15歳以上の者は1年間の専門訓練の後、仮免許が交付され入ダンが赦される。

「出雲D専」卒業後は高校卒業資格同等として取り扱われ、高卒扱いとなる。

同級生の2人は現在、小学4年生である。

入学式で話していた内容から考えると通常であればと言ったところであろうが、社会の荒波を渡って来た彼らは大人びていると捉える方が合っているであろう。

入学式が終わると次の日からは日常が戻って来るが、変わったことと言えば、今まで通っていた小学校のカリキュラムに探索者関連の物が混じる位のものであるが、薙・奈美たちのクラスは全員が探索者志望の者のクラスとなるので今まで過ごした校舎より移動して「出雲D専」の小学部へと移動することとなっていた。

現在、日ノ本で底辺と呼ばれる職業を選択するような者たちなので一癖も二癖もある様な者たちの集まりであった。

いや、そうならざる終えない程に社会が彼らを差別した。


「総理、如何でしたか?」

「そうだな・・・あの子たちは本来は差別・迫害されるような立場の者ではないが、社会は差別し迫害した」

「総理、お言葉が・・・」

「事実だ。本来はモンスターから市民を守りボランティアで殉死した様な方たちの子供なんだぞ」

「そ、う、ですね・・・」

「マスコミの餌食で割を食った子供たちだ。本来は彼らの亡くなった親御さんたちはもっと褒め讃えても良いと思うが・・・」

「世間が赦しませんね・・・一度貼られたレッテルはなかなか・・・」

「そうだな、探索者は本来もっと評価されるべきだと思うがな・・・」

「今までの「D探法」のままでは難しいから改正ですね」


本年度、4月1日より「新D探法」となる。

アブノミクス第一の矢と呼ばれる法改正で、探索者のダンジョン内で手に入れた物については税率40%での買い取りとなった。

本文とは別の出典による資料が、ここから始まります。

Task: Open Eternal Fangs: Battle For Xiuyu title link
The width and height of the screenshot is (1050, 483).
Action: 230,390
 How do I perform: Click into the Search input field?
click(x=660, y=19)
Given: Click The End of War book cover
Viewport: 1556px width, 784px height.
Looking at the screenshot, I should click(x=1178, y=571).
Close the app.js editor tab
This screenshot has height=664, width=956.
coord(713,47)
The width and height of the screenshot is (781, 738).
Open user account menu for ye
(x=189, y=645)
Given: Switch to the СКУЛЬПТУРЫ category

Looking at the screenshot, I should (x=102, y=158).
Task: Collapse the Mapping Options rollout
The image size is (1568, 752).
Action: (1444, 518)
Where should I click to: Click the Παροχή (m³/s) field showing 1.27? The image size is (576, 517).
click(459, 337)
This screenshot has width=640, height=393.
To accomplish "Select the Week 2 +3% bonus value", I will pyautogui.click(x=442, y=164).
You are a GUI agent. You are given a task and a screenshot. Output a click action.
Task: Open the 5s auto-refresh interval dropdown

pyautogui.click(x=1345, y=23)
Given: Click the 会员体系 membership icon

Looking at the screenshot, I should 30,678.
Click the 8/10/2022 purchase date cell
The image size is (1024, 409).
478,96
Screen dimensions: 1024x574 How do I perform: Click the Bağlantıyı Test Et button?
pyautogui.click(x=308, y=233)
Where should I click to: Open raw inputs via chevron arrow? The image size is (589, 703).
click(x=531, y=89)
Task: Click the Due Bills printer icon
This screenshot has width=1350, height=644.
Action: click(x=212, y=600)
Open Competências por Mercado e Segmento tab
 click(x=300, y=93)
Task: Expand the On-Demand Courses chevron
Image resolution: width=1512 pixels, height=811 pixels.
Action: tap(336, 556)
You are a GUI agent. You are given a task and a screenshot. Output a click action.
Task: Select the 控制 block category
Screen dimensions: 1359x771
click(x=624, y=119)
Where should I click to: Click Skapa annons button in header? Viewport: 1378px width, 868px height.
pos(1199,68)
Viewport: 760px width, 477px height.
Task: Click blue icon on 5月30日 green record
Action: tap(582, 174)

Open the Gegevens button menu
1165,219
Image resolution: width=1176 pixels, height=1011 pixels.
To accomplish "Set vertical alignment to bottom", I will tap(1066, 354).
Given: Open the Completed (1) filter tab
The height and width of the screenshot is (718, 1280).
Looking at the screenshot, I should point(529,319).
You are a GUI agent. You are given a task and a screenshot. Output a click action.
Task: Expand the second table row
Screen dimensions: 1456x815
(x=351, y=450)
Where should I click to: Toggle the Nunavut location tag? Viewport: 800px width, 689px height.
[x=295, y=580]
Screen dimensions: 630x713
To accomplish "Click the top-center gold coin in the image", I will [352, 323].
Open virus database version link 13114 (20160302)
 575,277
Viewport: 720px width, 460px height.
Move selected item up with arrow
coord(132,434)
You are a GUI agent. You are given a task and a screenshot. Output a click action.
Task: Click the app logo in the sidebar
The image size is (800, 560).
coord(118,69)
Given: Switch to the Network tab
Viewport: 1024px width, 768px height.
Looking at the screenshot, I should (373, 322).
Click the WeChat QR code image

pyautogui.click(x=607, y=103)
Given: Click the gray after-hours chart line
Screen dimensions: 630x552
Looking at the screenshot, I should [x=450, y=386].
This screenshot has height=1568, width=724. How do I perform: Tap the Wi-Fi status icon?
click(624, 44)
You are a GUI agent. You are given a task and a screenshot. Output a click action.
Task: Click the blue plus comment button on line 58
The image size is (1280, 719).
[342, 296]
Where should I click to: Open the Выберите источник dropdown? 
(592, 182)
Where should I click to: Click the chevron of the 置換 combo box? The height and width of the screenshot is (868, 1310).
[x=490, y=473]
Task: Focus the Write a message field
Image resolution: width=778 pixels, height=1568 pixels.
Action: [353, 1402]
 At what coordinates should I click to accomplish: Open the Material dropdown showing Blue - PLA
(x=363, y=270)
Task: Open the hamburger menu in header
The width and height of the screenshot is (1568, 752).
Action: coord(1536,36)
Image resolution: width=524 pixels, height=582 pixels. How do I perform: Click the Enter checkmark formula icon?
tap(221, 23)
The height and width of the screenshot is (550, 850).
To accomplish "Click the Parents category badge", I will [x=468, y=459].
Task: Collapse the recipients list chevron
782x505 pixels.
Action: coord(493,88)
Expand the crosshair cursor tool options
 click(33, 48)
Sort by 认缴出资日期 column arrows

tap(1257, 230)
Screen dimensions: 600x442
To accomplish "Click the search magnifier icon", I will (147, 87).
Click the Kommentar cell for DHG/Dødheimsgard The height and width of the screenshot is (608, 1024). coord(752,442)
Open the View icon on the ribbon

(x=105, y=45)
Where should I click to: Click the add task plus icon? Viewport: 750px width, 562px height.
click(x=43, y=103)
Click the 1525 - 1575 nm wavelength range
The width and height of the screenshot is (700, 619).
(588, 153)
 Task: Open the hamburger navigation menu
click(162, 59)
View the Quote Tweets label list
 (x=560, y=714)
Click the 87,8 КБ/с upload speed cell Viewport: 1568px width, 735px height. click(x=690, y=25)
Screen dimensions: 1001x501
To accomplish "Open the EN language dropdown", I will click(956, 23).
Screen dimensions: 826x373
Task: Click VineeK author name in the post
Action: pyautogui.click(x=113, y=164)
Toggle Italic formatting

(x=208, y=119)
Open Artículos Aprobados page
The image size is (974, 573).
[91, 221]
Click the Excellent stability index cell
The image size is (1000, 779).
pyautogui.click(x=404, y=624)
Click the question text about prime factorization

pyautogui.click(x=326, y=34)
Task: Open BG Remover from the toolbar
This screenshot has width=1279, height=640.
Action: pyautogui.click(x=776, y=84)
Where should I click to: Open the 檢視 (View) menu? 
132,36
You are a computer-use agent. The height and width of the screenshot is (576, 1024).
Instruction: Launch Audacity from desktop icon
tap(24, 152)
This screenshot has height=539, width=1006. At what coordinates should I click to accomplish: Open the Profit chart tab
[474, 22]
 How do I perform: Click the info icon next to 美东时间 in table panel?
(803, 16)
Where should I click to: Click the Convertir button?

今まで税率60%の買い取り価格であったことを考えると大幅の減税となる。

亜部総理とお付きの秘書官は話を続ける。


「税率の高さと命のやり取りを天秤にかけて探索者は敬遠されている」

「そうですね」

「本当はもっと下げるべきだと思うのだが・・・」

「身内も野党も許さないでしょうね」

「そうだな。阿蘇あそさんたちと協力してやっとこれだからな・・・」

「大幅な改正でしたしね、それこそここまでよく下げられたと私は思いますよ」

「あの宗教に協力を仰ぐことで何とかなったが・・・」

「公平党のバックボーンを抑える意味でも協力するよりなかったんですかね?」

「解らんな・・・出来るならあのような者たちと手を結ぶのは嫌いだが・・・背に腹には代えられなかったな」

「まさに毒を以て毒を制すですね・・・」

「ははははは~君!上手いこと言うな~」


そんな話を車中で話しながら車は新幹線の最寄り駅へと向うのであった。